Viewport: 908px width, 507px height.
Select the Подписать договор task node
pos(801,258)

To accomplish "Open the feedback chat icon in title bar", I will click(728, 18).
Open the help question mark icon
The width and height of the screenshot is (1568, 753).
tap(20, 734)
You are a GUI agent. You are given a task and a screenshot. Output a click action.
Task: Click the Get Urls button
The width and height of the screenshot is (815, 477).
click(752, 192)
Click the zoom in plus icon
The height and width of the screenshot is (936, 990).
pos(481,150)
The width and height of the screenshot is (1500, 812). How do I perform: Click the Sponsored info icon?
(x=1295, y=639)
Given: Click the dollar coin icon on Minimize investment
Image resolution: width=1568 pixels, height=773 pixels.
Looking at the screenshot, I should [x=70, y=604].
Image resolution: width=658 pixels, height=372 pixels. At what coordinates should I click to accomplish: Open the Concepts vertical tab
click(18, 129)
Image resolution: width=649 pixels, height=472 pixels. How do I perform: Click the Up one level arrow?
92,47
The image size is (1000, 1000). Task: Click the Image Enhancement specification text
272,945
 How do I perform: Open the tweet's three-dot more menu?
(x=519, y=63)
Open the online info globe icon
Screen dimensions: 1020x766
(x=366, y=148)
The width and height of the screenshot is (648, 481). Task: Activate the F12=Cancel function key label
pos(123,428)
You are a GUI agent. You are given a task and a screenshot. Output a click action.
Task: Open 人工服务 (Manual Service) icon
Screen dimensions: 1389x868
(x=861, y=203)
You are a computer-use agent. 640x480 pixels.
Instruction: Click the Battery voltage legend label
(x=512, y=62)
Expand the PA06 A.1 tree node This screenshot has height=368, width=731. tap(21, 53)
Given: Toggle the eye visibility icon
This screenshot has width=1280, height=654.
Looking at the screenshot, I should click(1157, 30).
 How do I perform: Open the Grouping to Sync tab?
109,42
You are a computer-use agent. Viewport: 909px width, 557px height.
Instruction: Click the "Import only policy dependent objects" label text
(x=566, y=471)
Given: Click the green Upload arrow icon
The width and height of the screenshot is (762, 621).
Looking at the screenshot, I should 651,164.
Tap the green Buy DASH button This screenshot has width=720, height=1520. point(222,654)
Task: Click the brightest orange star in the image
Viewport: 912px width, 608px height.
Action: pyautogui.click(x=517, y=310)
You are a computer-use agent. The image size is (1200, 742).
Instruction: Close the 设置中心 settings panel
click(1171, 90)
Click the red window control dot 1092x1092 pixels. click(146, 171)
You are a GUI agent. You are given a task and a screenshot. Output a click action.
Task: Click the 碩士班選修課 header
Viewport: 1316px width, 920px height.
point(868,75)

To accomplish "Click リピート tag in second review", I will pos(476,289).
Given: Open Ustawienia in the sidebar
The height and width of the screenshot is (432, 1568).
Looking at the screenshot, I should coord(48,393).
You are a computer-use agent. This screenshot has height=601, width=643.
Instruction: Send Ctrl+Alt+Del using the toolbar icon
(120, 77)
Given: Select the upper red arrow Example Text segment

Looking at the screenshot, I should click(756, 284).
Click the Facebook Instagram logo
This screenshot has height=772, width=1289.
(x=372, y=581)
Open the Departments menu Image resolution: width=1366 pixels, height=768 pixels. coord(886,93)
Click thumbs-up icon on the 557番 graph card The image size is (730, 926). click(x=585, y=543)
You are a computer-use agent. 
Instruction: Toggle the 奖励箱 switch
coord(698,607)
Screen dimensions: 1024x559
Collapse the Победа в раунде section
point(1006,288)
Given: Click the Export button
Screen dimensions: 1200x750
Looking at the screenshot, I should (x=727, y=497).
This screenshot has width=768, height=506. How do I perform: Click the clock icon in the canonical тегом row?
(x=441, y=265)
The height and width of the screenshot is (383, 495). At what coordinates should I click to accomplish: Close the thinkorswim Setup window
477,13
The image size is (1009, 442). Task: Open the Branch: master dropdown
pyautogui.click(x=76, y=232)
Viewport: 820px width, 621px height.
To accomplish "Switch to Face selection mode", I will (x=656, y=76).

**What to do**
Each line from the material above that mentions the word "button" needs to be copied.

**Response area**
Task: Click the Get Urls button
Tap the green Buy DASH button This screenshot has width=720, height=1520. point(222,654)
Given: Click the Export button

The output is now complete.